Il carcere capitolino di Rebibbia ha dimostrato, con l'ultima evasione dei tre detenuti albanesi tuttora ricercati, che l'istituto penitenziario presenta delle grosse falle e carenze nella sorveglianza dei detenuti. E purtroppo non è neanche una novità. Sta ancora infuriando la polemica per il personale che non c'è oppure per come ci siano, in alcuni settori, solo nove agenti penitenziari per trecento detenuti. In trent'anni, poi, si sono verificate molte evasioni da rebibbia, alcune addirittura spettacolari e imbarazzanti per le autorità carcerarie.

Le evasioni

23 novembre 1986: da Rebibbia evadono due detenuti di un certo spessore, l'estremista nero Gianluigi Esposito e il criminale franco-tunisino Andrè Bellaiche. La fuga è rimasta negli annali per le eccezionali modalità con cui fu compiuta: i complici dei criminali sequestrarono un elicottero della Croce Rossa dall'ospedale San Camillo costringendo il pilota ad atterrare sul campetto da calcio del penitenziario; Esposito e Bellaiche fuggirono aggrappandosi ai pattini del velivolo, che li portò subito via senza incontrare resistenza. Fuggiti in Francia, furono comunque riacciuffati poche settimane dopo.

Febbraio 1987: dal penitenziario riesce ad evadere il romano Giuseppe Mastini, detto "Johnny lo Zingaro", di origini sinti e dal copioso curriculum criminale; secondo alcuni sarebbe stato implicato anche nell'omicidio di Pier Paolo Pasolini.

Fu poi arrestato a fine marzo dello stesso anno dopo un rocambolesco inseguimento per mezza Roma condito da sparatorie, omicidi e sequestri.

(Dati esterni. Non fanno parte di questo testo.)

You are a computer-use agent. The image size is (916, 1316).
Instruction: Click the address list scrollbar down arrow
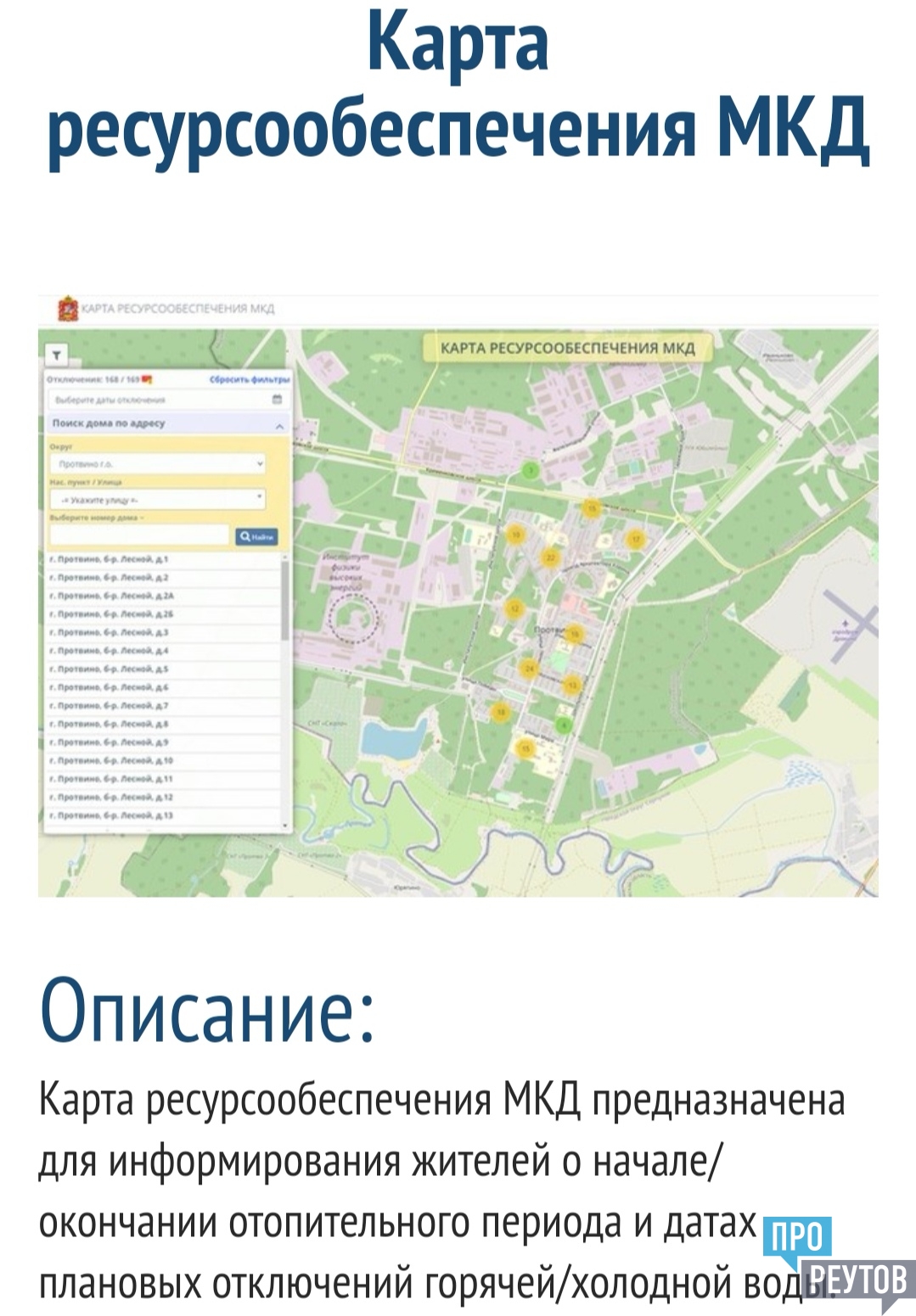pyautogui.click(x=284, y=825)
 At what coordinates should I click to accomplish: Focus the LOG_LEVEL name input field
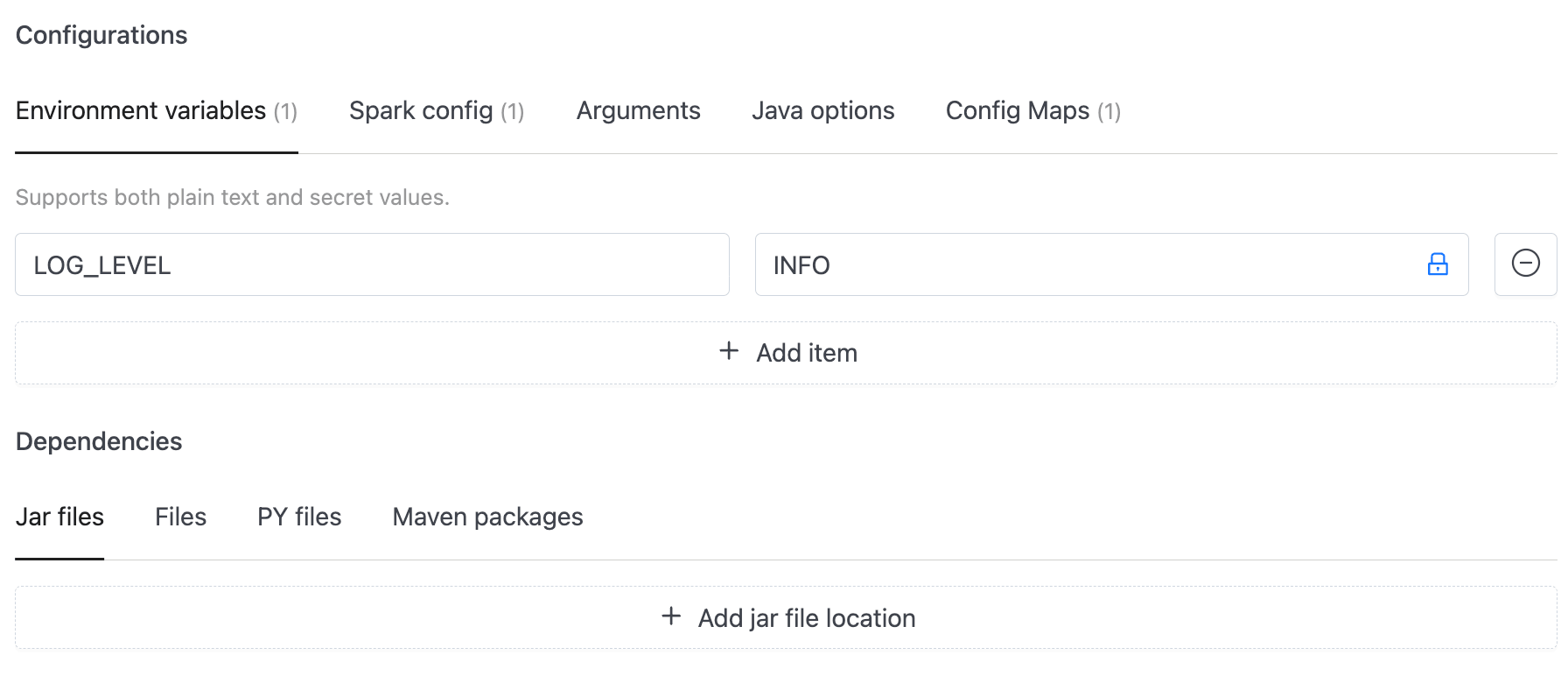click(372, 264)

1996: evade il terrorista palestinese Majed Al Molqui, condannato per il sequestro della nave da crociera "Achille Lauro", avvenuti nel 1985. L'uomo sarà riacciuffato in Spagna, ma la sua evasione dimostrò come Rebibbia fosse estremamente esposto alle fughe, essendo un carcere troppo grande.

12 febbraio 2014: evadono i trafficanti di droga Giampiero Cattini e Sergio Di Paolo; i due evadono come i tre albanesi di un giorno fa, segando le sbarre della cella e usando delle lenzuola per calarsi dal muro di cinta. Dulcis in fundo, lasciano anche un biglietto di scuse per la direttrice. Anche loro furono ripresi qualche tempo dopo.

Insomma, come già denunciato dai sindacati, bisogna davvero fare qualcosa per migliorare le amministrazioni penitenziarie, soprattutto quelle che gestiscono i "supercarceri" delle grandi città, che spesso si trovano ad accogliere individui pericolosi e dalla caratura criminale ampia.